The infamous motto “Arbeit macht Frei” also informed a civilizing mission that claimed to be liberating the natives from their savage condition of nomad shepherds and taught them the virtues of hard labor in settled communities. In 1900 the missionary Peter Heinrich Brincker had described the Herero as “a nation submerged in the dirt of cattle, a nation which only lived for its cattle, whose entire thought and will blossomed only for its cattle.”[69] The nomadic Herero apparently were unable to settle the land, always moving from place to place to satisfy the needs of their cattle. They were seen as mere passive servants of their beasts. Never mind that the Herero were actually not nomadic and that they had stable settlements. Civilization was to be advanced by converting open pastureland into farms demarcated by barbed wire and settled by German colonizers. Active German settlers were contrasted with passive Herero, dominating the land to make it sustain virtuous communities of “rooted in the soil” farmers, living from the soil instead of being submerged in the dirt.[70]

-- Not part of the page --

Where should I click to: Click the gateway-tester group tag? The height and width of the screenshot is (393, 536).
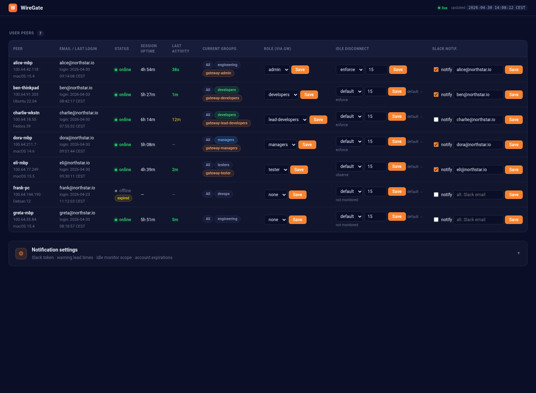click(x=218, y=173)
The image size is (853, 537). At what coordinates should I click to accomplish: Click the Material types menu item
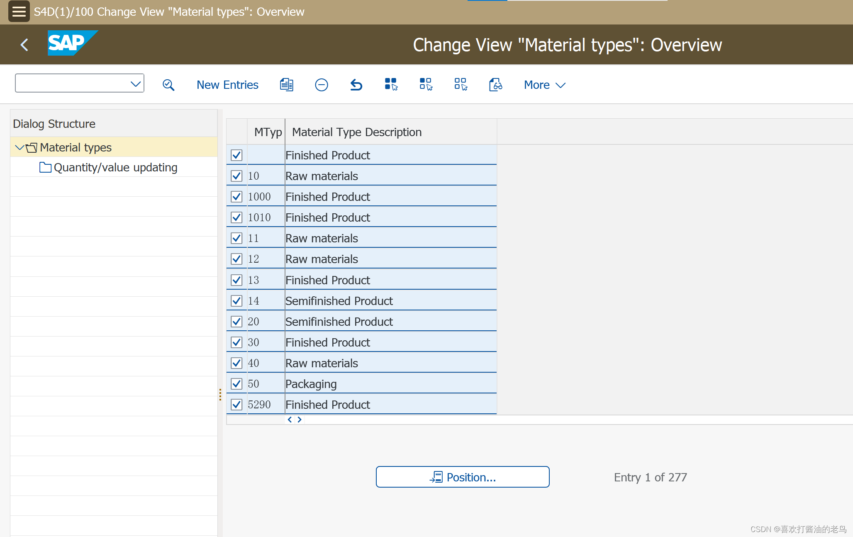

Paradoxically, in spite of all this racist vocabulary concerning animals and human social habits, and in a pattern common to many other colonial situations, settlers performed a mimicry of indigenous practices: Germans were to live in service of their animals as much as the Herero did.[71] While in the northeastern regions of the territory German settlers would become cattle ranchers, in the dryer southwest Karakul sheep were to be the structuring element of white settler sociability.[72] In the interwar years, already under the administration of the Union of South Africa and with a new influx of white settlers of Afrikaner origin, Karakul pelts would become the cornerstone of the territory’s economy and South West Africa would rise to the rank of major world producer of Persian furs second only to the Soviet Union. In 1946 Karakul pelts were responsible for at least four-fifths of overseas exports, overtaking diamonds, the second source of the territory’s income.[73] From 1,165 pureblood and 21,533 crossbred Karakul in 1913, South West Africa progressed to almost 2 million Karakul in 1937, of which 25,000 were pureblood.[74] German settlers were eager to reproduce small pieces of Germany in their farmhouses, typically trying to reproduce German manners in the desert. Depictions of Germans in South West Africa showed how Karakul had produced a colonial sociability as based on animals as the one Germans had exterminated.[75]